Islington parents could face school-run car ban to improve air pollution
Recommendation comes after a six-month review of the effects of pollution
02 March, 2018 — By Samantha Booth
Labour councillor Martin Klute: ‘Quite a lot of parents are prone to pull up anywhere and let their kids jump out of a roadside door’
PARENTS could be stopped from parking near schools to pick up or drop off their children due to plans to make the borough’s air cleaner.
The recommendation comes after a six-month review of the effects of pollution in Islington.
It has also been suggested that roads near schools should be closed at the beginning and end of the school day, like neighbouring borough Hackney, and Camden, where the policy is on trial.
Labour councillor Martin Klute, who is chairman of the Town Hall’s health and care scrutiny committee which put together the 11 suggestions, said: “It’s a multi-pronged issue because there’s the pollution aspect of it, which is people running their engines outside their school, and it’s a well known fact you get a lot more pollution sitting in a car than walking along the pavement.
“There’s a health implication – if you prevent parking, then they will walk – and then there is a residual safety issue.
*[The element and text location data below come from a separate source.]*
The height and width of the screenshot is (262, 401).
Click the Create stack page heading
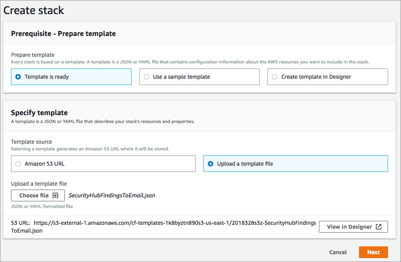(x=33, y=11)
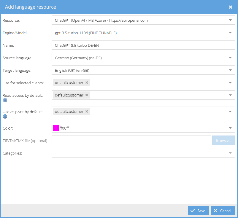Remove defaultcustomer tag from pivot field

(87, 111)
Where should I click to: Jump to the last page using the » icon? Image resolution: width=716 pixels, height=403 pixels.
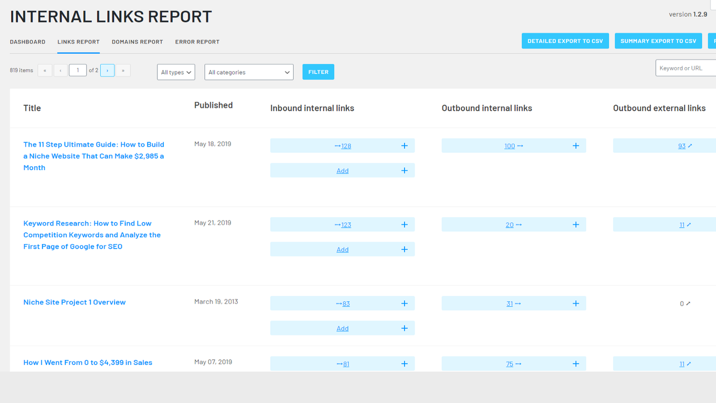(122, 70)
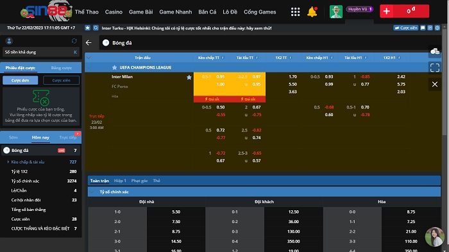The image size is (449, 252).
Task: Select the Cược xiên bet type button
Action: click(61, 80)
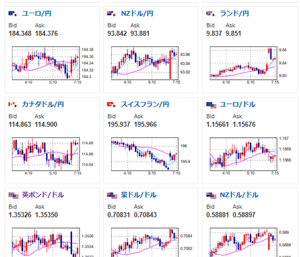Click the NZ dollar/Dollar flag icon
This screenshot has width=300, height=257.
pos(211,196)
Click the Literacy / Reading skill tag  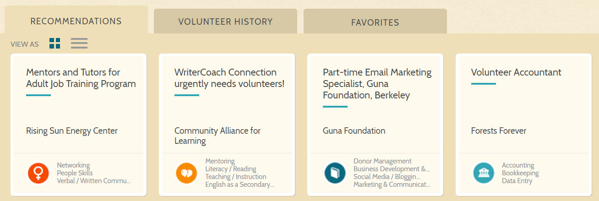click(231, 169)
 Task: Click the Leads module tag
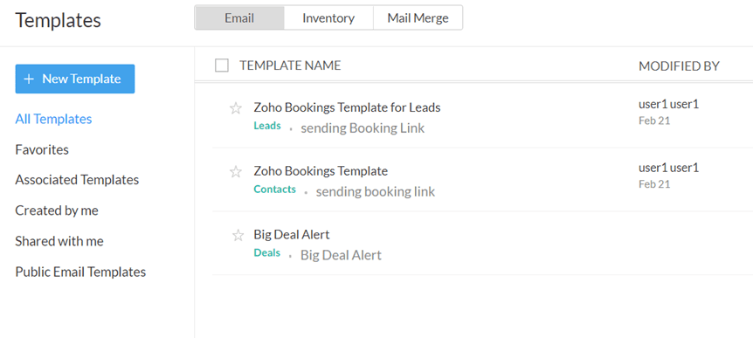(267, 126)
Quite a lot of parents are prone to pull up anywhere and let their kids jump out of a roadside door.”
Currently, there is an informal 10-minute grace period for parents but this could be banished for a “zero tolerance” rule, with the only exception for blue badge holders.
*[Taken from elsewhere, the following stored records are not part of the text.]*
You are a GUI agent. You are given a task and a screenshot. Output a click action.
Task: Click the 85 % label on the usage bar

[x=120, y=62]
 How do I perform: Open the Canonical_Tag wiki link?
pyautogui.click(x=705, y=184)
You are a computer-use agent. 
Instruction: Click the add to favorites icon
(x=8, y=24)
Natasha Cox, chairwoman of the Tufnell Park Parents group, said: “There are some parents who drive but, as a general rule, they are worried about pollution. I know people have left the area because of it. I think it would be largely supported.”
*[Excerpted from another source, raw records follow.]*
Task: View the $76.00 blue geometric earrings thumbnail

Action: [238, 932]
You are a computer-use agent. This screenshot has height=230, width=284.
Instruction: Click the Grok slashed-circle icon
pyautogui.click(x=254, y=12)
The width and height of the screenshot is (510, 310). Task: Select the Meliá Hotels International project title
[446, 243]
The committee also wants the council to lobby the government to introduce more legislation on idling vehicles.
Islington estimates 60 per cent of the borough is over EU air pollution limits, with the south of the borough the most polluted.
Environment chief Councillor Claudia Webbe said the council’s approach to air pollution has been “ground-breaking”, including bringing in a £2 extra surcharge for diesel car drivers who park in the borough.
“I don’t believe any borough can tackle it by itself as the wind will blow across boroughs. It requires partnership across boroughs London-wide, and requires action from a government level,” she added.
Green Party councillor Caroline Russell said she didn’t understand why there was a 10-minute grace period already in place. She added: “Zero tolerance is a really sensible policy as we need to be giving people the very clear message that it is not good to pick them up from school in cars.”